> **DIRECTIONS**
Go through the records line by line from the top and repeat each one exactly, ending with the line that contains "Open the panel".

> **GIVEN ENTRIES**
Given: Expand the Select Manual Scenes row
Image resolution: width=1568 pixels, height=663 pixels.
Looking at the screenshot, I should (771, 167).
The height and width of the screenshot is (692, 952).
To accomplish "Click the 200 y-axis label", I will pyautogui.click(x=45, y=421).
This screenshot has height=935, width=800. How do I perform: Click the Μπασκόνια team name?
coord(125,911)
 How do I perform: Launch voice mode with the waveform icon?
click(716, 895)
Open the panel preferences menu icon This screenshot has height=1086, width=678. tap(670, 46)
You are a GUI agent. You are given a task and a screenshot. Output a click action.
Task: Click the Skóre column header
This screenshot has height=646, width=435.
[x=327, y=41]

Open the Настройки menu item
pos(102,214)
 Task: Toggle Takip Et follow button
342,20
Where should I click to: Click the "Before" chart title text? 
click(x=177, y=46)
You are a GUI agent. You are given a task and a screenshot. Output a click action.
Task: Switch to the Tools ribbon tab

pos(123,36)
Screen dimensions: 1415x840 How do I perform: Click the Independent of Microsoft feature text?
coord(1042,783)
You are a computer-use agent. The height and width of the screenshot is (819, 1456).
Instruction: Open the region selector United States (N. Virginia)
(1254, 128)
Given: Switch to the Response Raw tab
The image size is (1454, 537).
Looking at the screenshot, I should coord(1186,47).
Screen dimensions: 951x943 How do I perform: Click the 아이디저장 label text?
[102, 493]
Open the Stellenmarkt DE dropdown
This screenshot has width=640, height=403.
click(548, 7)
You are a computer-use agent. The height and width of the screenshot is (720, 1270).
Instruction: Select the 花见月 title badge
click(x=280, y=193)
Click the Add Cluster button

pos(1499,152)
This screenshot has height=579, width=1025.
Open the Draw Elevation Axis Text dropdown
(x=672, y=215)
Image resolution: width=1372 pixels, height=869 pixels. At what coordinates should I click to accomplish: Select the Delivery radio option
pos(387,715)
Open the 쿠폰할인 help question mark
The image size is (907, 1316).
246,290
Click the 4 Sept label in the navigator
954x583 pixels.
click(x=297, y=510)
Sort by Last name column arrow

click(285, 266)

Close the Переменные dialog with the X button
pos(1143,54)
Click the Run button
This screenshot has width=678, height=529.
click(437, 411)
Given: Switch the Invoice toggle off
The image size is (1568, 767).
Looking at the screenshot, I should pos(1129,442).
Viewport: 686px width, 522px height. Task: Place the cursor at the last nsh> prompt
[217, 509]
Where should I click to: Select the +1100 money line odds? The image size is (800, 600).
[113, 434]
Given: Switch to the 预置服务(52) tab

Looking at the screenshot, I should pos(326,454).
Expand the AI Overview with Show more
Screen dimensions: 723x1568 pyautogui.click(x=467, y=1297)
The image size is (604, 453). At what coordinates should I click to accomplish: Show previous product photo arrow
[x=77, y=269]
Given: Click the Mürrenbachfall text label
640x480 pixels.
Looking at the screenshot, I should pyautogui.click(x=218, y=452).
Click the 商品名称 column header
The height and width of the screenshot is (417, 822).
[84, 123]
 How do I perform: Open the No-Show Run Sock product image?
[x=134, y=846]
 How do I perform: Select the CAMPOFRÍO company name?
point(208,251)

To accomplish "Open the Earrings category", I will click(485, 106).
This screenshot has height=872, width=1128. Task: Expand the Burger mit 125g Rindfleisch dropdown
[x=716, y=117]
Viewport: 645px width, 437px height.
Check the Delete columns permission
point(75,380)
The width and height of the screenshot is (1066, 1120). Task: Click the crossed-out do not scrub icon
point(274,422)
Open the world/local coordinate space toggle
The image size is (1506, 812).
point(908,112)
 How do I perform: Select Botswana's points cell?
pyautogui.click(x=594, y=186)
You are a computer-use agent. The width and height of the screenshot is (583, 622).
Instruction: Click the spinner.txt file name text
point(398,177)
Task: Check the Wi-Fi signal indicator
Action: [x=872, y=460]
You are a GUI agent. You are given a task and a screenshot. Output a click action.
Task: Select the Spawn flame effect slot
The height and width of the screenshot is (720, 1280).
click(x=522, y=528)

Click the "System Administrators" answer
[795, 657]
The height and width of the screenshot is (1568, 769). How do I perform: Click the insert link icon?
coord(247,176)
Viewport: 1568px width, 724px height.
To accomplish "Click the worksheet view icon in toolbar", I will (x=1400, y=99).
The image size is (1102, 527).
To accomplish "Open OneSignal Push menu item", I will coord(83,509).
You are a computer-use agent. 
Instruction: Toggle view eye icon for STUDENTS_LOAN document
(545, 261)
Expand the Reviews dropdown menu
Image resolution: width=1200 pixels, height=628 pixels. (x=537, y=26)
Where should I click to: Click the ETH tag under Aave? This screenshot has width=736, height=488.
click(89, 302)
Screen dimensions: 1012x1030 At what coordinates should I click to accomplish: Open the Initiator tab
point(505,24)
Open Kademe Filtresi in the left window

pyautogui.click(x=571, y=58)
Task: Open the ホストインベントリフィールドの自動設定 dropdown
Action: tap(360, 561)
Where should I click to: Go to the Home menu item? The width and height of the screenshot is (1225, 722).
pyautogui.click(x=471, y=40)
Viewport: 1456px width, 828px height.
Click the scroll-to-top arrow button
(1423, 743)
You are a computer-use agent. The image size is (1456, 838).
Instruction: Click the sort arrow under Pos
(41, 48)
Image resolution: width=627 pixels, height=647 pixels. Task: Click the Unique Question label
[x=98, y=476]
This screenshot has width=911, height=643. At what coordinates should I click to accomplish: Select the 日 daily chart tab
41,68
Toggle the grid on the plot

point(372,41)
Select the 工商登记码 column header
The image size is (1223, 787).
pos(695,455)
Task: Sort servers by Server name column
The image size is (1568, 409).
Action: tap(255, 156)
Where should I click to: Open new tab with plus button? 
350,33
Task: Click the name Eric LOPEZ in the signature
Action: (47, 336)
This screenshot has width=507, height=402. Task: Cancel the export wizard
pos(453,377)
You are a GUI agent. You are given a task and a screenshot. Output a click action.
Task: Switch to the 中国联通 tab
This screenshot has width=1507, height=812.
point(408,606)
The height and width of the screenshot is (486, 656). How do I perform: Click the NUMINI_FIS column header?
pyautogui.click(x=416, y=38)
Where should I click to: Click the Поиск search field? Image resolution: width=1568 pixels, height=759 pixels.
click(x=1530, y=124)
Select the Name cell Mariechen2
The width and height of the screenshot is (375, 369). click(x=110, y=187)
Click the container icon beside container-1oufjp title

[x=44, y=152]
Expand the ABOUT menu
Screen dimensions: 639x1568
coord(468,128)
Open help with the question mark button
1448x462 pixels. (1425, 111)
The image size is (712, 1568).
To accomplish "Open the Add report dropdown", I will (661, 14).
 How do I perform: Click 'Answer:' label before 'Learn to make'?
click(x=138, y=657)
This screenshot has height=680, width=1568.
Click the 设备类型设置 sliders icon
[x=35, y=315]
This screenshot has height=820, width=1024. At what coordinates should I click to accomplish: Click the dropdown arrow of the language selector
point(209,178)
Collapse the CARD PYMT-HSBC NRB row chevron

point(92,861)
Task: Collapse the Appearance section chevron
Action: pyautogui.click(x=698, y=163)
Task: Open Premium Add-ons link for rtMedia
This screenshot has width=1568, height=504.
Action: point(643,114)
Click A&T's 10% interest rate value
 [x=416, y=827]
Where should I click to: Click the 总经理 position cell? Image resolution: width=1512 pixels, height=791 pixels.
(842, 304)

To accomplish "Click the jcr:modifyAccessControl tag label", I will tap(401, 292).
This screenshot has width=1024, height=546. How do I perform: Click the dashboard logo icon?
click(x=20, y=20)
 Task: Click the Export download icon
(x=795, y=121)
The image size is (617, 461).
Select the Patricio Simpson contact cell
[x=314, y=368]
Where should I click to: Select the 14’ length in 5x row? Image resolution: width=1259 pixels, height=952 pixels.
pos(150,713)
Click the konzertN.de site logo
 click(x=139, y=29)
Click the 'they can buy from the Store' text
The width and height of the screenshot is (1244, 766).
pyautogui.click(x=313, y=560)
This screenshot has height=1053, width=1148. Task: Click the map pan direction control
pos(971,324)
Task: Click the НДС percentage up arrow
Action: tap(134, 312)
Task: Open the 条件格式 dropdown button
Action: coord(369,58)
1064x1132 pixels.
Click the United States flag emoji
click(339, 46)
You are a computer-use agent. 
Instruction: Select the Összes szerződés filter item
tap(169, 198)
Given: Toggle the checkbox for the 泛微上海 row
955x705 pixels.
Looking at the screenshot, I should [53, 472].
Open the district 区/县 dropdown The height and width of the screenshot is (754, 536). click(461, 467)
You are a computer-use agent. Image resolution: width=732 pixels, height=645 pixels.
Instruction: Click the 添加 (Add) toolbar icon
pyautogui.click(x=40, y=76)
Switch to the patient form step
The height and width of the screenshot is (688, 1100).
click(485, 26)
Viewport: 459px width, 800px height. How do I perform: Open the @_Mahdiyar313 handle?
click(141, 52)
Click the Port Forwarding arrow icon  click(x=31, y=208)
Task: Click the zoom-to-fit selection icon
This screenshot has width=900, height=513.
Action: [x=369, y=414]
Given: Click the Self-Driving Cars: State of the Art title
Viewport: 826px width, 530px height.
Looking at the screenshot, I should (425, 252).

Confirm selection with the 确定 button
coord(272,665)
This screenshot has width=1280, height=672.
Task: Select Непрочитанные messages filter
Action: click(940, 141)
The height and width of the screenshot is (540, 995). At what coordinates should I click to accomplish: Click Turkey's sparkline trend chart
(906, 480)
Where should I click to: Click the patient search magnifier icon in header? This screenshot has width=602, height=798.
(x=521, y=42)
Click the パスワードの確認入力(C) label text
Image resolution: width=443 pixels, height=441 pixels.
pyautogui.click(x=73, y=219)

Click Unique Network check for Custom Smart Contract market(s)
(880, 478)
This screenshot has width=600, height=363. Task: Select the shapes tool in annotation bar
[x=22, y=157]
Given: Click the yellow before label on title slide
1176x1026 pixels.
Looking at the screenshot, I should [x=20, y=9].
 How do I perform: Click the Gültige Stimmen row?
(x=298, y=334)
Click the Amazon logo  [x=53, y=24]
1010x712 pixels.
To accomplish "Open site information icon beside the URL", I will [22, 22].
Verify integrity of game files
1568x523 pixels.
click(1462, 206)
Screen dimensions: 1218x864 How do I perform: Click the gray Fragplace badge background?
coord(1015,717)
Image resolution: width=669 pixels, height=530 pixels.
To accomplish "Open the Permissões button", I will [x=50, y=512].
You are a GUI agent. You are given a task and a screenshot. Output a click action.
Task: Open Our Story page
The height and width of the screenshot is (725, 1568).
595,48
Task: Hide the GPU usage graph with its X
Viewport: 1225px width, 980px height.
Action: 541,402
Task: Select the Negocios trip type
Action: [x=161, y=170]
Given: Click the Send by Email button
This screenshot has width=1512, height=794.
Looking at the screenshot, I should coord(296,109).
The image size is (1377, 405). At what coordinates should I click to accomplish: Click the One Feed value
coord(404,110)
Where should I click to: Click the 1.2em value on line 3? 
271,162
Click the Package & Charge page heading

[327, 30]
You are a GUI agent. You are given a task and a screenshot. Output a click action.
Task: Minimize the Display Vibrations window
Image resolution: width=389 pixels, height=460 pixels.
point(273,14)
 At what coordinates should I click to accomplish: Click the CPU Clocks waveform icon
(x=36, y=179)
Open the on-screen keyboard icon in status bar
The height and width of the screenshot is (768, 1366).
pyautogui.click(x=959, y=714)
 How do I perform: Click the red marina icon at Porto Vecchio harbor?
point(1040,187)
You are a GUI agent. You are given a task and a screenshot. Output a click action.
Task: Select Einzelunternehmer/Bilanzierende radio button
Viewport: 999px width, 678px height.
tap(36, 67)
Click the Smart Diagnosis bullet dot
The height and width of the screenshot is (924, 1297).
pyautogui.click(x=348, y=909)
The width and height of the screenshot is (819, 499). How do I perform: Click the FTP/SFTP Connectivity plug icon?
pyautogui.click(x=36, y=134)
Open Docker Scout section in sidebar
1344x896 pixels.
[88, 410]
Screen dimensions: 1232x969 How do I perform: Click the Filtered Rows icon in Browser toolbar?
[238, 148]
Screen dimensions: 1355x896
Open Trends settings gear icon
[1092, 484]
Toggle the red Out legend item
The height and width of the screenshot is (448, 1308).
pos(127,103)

> **EXERCISE RESPONSE**
Given: Expand the Select Manual Scenes row
Image resolution: width=1568 pixels, height=663 pixels.
Looking at the screenshot, I should (771, 167).
The height and width of the screenshot is (692, 952).
To accomplish "Click the 200 y-axis label", I will pyautogui.click(x=45, y=421).
This screenshot has height=935, width=800. How do I perform: Click the Μπασκόνια team name?
coord(125,911)
 How do I perform: Launch voice mode with the waveform icon?
click(716, 895)
Open the panel preferences menu icon This screenshot has height=1086, width=678. tap(670, 46)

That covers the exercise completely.